Interpretation of Stata table

Rohini Pillai

Join Date: Dec 2019

Posts: 20
#1

Interpretation of Stata table

12 Jan 2020, 06:30

Please could someone explain this simple stata table? Many Thanks in advance.

table SALARY, con (mean OCCUPATION sd OCCUPATION)

SALARY mean(OCCUPATION) sd(OCCUPATION)

Below 20,000 2.563 0.899

Between 20,000 & 60,000 1.954 0.464

Above 60000 1.789 0.535
Tags: None
Carlo Lazzaro

Join Date: Apr 2014

Posts: 17712
#2

12 Jan 2020, 08:14

Rohini:
out of context, even trivial data are impossible to explain.
You should refer to the original source (article; working paper; else) to get an idea of what is reported in the excerpt of table you shared.

Kind regards,
Carlo
(Stata 19.0)
1 like
Comment
William Lisowski

Join Date: Dec 2014

Posts: 10150
#3

12 Jan 2020, 08:31

I'm going to go a bit farther than Carlo and guess about your data based on the command you show.

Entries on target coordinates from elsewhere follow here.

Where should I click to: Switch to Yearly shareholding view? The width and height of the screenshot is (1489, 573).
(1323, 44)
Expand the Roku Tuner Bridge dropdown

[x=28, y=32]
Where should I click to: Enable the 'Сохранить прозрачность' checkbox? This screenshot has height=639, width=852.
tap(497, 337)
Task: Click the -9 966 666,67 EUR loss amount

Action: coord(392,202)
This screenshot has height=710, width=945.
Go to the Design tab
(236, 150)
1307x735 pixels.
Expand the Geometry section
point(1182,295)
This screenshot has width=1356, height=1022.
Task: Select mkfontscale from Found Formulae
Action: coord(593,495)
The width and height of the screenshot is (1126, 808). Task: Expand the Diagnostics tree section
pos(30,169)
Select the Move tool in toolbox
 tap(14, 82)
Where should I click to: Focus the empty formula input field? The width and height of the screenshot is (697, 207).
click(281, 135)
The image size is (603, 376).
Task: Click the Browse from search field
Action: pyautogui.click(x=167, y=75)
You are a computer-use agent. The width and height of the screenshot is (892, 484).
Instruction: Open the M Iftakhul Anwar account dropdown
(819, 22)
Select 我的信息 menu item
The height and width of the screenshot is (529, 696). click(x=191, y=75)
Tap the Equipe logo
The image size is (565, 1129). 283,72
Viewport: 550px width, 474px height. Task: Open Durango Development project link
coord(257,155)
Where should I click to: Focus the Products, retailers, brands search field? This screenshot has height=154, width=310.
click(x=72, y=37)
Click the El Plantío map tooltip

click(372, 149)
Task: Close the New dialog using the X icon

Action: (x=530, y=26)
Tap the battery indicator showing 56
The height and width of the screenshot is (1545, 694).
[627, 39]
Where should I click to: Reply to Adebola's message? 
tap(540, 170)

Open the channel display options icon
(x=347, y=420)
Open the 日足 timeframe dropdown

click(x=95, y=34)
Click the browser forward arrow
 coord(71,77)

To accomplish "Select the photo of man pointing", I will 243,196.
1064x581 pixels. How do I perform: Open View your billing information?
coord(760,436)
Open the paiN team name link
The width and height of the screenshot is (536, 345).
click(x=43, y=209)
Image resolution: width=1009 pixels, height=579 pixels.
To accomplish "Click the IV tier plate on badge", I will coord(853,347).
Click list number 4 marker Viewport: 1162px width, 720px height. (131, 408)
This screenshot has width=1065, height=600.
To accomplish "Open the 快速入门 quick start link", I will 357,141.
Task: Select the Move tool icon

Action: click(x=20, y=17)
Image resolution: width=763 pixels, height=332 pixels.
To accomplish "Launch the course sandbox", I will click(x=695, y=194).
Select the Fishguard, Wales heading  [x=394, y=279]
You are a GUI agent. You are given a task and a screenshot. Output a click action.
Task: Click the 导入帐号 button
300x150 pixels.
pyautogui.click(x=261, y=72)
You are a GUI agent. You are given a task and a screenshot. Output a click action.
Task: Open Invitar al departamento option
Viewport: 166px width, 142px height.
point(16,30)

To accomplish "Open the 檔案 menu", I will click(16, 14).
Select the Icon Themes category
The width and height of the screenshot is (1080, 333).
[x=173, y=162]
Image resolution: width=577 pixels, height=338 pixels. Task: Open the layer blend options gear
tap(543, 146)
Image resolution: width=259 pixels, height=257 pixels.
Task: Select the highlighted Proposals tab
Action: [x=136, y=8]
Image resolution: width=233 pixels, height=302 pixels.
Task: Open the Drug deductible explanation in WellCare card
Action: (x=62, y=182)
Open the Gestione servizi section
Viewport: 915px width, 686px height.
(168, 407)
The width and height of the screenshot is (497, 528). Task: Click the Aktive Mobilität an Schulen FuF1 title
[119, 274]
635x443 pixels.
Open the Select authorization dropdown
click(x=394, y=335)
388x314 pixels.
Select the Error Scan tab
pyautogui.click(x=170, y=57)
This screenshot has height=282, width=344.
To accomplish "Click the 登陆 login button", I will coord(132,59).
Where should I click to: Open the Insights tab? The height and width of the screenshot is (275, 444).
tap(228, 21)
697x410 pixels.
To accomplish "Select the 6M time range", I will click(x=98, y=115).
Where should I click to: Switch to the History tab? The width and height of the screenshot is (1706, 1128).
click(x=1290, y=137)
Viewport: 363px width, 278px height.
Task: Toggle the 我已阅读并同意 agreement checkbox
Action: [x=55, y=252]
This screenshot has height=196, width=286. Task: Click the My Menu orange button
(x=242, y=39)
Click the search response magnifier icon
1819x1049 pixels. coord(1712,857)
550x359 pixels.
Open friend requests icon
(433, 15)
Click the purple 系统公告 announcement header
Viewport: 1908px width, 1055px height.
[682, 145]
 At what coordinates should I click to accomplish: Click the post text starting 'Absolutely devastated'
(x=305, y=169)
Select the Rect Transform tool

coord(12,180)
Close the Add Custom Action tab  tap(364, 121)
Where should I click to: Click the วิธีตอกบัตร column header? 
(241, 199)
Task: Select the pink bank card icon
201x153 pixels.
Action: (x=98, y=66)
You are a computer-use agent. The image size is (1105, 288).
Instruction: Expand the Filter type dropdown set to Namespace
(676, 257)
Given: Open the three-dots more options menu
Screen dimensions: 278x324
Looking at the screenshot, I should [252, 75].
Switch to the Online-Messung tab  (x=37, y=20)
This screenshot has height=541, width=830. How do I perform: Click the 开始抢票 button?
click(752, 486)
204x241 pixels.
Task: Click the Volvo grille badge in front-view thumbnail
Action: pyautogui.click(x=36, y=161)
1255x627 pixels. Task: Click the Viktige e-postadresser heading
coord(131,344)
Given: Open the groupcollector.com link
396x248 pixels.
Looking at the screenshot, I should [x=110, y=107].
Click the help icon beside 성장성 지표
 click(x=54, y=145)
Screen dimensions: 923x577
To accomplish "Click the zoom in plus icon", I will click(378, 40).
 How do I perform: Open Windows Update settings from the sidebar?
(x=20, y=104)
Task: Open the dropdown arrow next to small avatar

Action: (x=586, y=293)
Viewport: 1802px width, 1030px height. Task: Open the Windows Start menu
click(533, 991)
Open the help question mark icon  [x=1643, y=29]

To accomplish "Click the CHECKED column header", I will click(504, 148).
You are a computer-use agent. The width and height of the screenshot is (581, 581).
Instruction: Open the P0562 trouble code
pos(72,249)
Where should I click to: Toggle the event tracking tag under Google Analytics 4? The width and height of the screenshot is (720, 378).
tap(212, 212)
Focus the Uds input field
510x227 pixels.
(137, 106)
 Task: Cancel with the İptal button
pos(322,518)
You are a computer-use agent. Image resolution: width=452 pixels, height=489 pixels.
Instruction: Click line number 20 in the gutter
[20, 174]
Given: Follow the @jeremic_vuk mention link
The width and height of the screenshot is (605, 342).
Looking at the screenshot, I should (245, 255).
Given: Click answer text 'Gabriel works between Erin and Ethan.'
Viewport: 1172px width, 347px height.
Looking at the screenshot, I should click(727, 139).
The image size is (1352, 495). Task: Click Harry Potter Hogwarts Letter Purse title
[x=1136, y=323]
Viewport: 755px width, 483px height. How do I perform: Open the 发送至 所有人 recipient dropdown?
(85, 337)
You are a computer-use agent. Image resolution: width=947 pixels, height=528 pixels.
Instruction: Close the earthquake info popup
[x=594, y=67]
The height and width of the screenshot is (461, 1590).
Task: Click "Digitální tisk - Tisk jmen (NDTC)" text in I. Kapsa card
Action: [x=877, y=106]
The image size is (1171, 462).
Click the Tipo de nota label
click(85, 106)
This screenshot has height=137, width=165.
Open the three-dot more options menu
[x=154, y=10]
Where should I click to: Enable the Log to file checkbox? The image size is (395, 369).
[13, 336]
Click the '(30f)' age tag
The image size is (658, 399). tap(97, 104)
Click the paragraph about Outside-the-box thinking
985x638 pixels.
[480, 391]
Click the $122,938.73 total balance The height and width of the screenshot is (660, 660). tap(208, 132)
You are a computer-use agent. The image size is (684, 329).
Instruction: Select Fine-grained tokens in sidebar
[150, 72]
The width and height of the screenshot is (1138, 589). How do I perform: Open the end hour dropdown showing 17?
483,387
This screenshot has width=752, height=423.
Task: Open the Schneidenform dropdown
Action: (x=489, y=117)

Your variable SALARY is a categorical variable that takes 3 values whose value labels are "Below 20,000", "Between 20,000 & 60,000", and "Above 60000".

You have a variable OCCUPATION whose values are unknown to me. But very often occupation is coded as a categorical variable. For example, 1 means agricultural worker, 2 means service worker, 3 means manufacturing worker, ... .

Your table command divides your dataset into three groups using the value of SALARY, and for the observations in each category of SALARY it calculates the mean and standard deviation of the value of OCCUPATION.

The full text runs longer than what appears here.